The autonomous logistics firm said Dr. Ersin Yumer, TuSimple’s executive vice president of operations, has agreed to serve as interim CEO and president during an executive search. Brad Buss, lead independent director, will be chairman of the board.
TuSimple, which has successfully completed driver-free proof-of-concept test runs, made the employment decision after the Audit Committee’s ongoing investigation indicated to the board that Hou could no longer continue to lead the company. The company went public last year in April and saw its share price plunge nearly 46 percent by late Monday on news of the CEO’s dismissal.
According to TuSimple’s SEC filing Monday, the company’s investigation found that “employees spent paid hours working on matters for Hydron Inc. (f/k/a Turing Auto),” which the company believes to have “significant operations” in China. TuSimple co-founder and former executive chairman Mo Chen, who founded Hydron and is a director and CEO, “has an equity interest in the Company of greater than 10%,” the filing went on to say.
“This related party transaction was not presented to, or approved by, the Audit Committee as required by the Company’s Code of Conduct,” it said.
The conflict stems from TuSimple sharing “confidential information” with Canada-based Hydron, which operates in China, Hong Kong and Delaware, while it was considering the parts maker as an original equipment manufacturer, or OEM, candidate and without notifying its Audit Committee and Government Security Committee. What’s more, the sensitive information was shared prior to TuSimple and Hydron firming up customary non-disclosure agreements, the filing said, and the company has no way of knowing if its partner “shared, or publicly disclosed, the information before entering into that agreement.”
TuSimple “believes based on the Audit Committee’s ongoing investigation that the information shared is not related to the intangible assets or patents reflected on the Company’s balance sheet,” it aded. “At this time, the Company has not been able to determine the value, if any, of such information.”
Buss, meanwhile, credited Xiaodi for his “many contributions to TuSimple.”
“His knowledge and vision have been invaluable to the development of TuSimple’s industry-leading technology and the growth of the company,” he said in a statement. “As we look ahead, I am delighted that Ersin has agreed to help us shepherd the company through the next phases of its development. Transparency, good judgment and accountability are critical values to our company.

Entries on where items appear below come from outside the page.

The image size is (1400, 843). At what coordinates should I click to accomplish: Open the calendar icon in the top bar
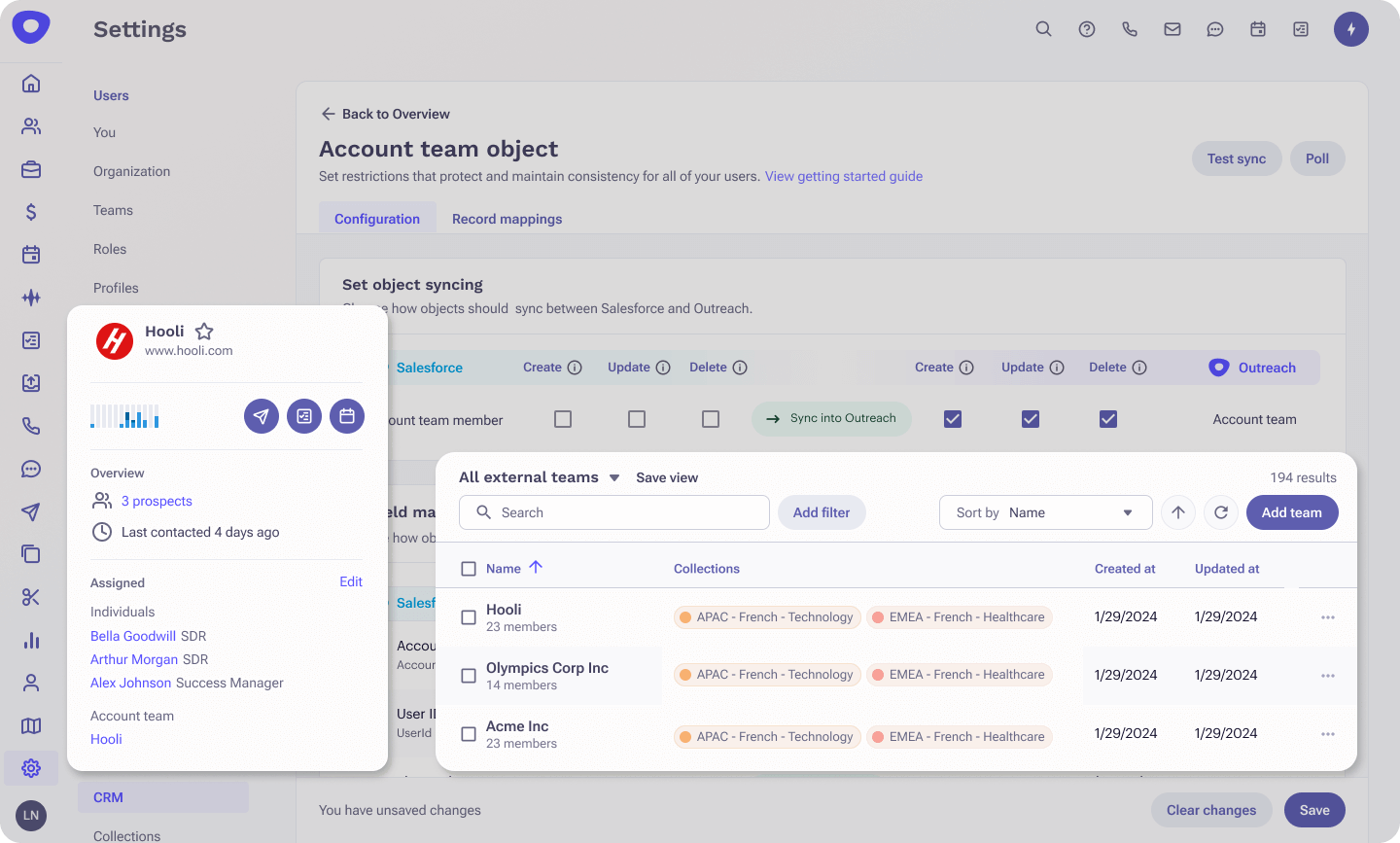pos(1258,29)
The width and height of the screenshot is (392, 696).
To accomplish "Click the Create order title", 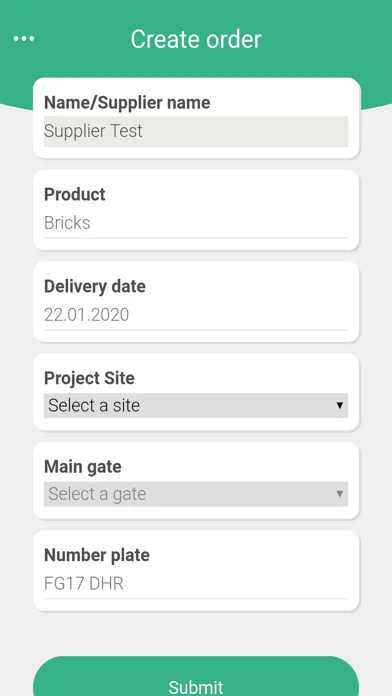I will 196,39.
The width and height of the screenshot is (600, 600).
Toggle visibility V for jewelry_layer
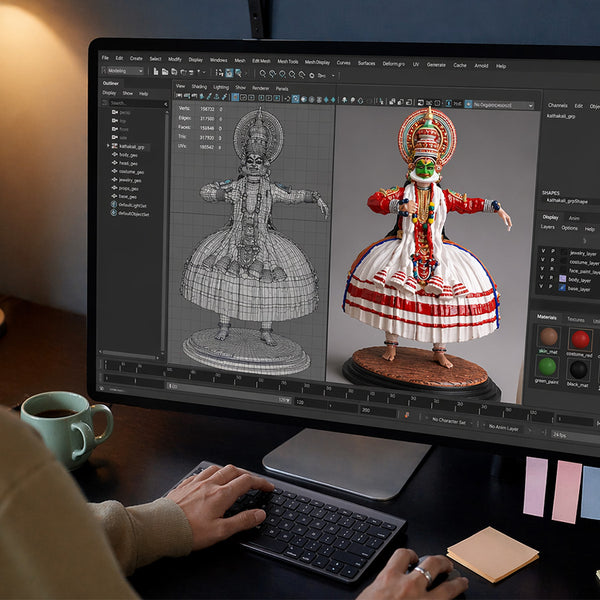point(542,252)
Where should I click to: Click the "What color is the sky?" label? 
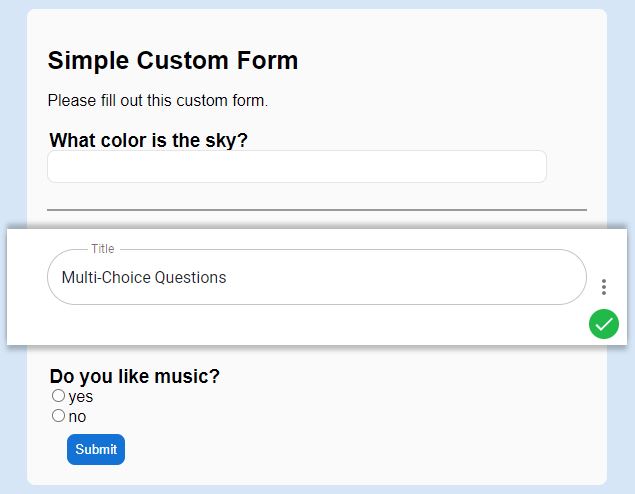[x=148, y=140]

We take these values extremely seriously.”
Yumar said he looks forward to working with the board and the TuSimple team to continue to move the company forward.

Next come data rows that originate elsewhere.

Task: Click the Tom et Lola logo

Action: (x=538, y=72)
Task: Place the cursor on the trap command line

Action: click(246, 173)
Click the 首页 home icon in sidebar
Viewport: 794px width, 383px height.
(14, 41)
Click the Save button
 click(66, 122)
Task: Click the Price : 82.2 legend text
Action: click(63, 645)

“The leadership team firmly believes in the benefits of our technology and is committed to the company’s commercialization roadmap,” he added.
The board has engaged Russell Reynolds Associates to identify a new CEO with relevant experience.

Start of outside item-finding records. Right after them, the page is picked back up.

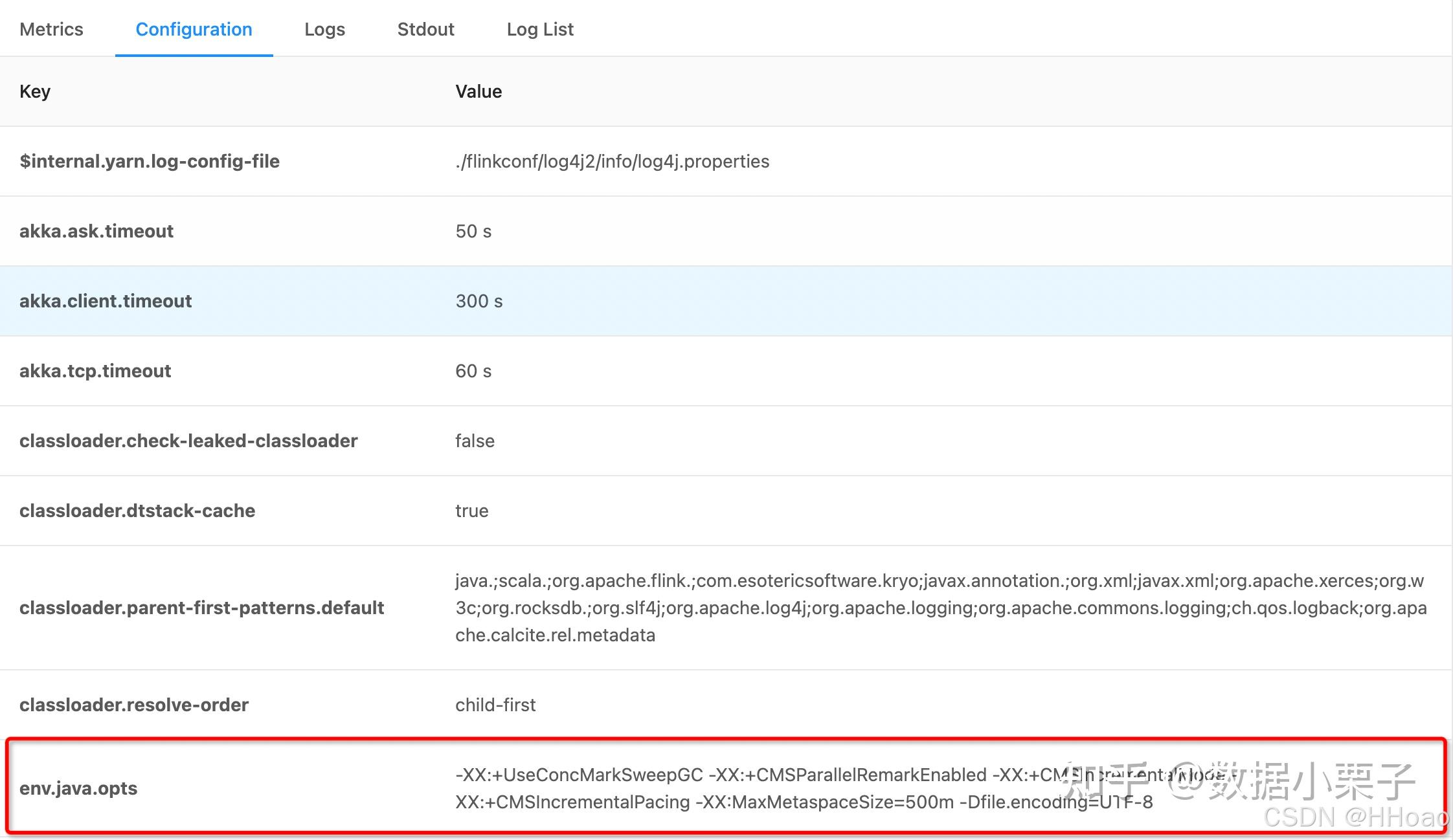Click the Value column header
The width and height of the screenshot is (1453, 840).
click(479, 91)
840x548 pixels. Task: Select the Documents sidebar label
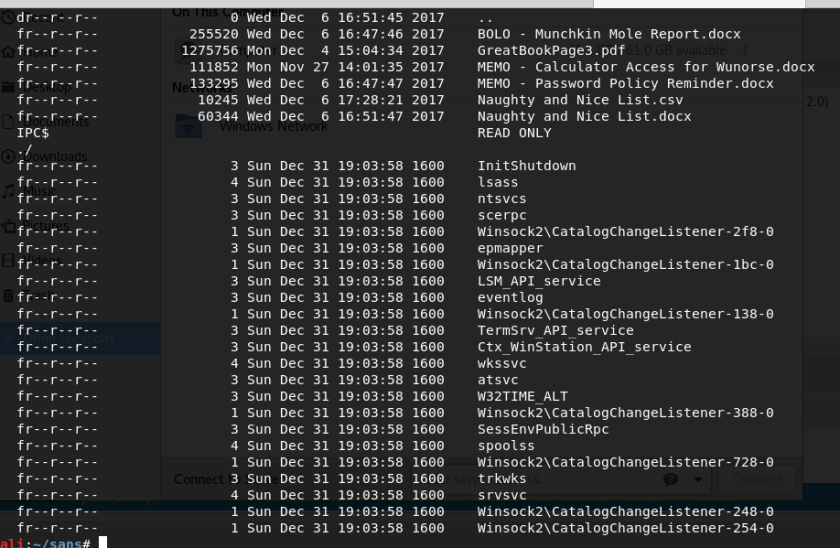[x=56, y=122]
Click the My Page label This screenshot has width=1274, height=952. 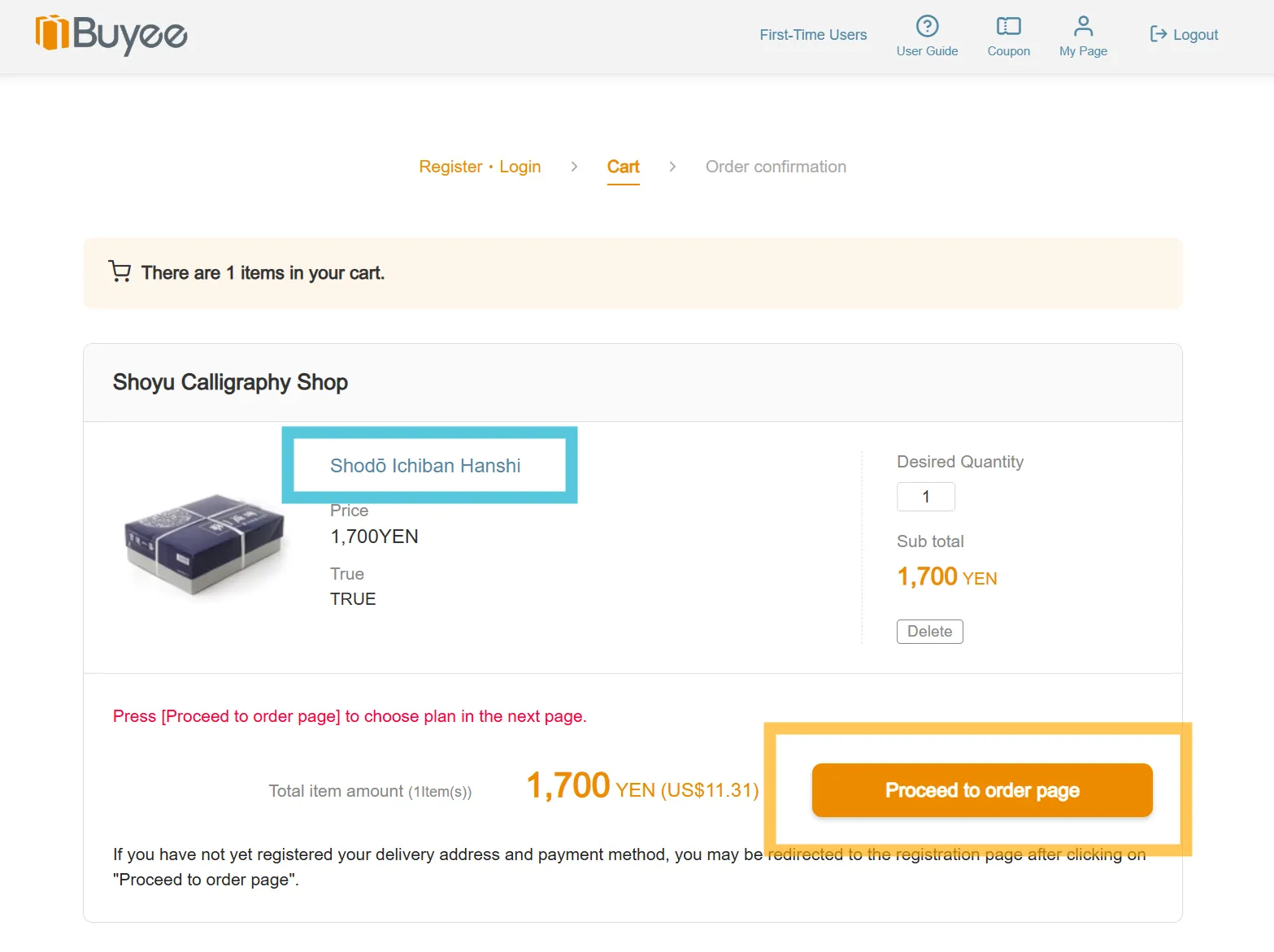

TuSimple is a global autonomous driving technology company headquartered in San Diego, with operations in Arizona, Texas, Europe, and China. Founded in 2015, TuSimple is developing a commercial-ready, fully autonomous (SAE Level 4) driving solution for long-haul heavy-duty trucks.
The company aims to transform the $4 trillion global truck freight industry through the company’s AI technology, which makes it possible for trucks to see 1,000 meters away, operate nearly continuously and reduce fuel consumption by 10 percent or more relative to manually driven trucks.
When TuSimple filed its IPO last year, CFIUS identified it as a company meriting review because of its ties to China and because autonomous driving technology is considered a critical technology for the Department of Defense. Twenty of TuSimple’s 70 semi-trucks operate in China.
The company’s principal stockholder of Class A shares is Sun Dream, an affiliate of Chinese media firm Sina Corp., with 20 percent ownership. CFIUS alerted TuSimple this month that it was probing the Sina Corp. investment, according to the filing.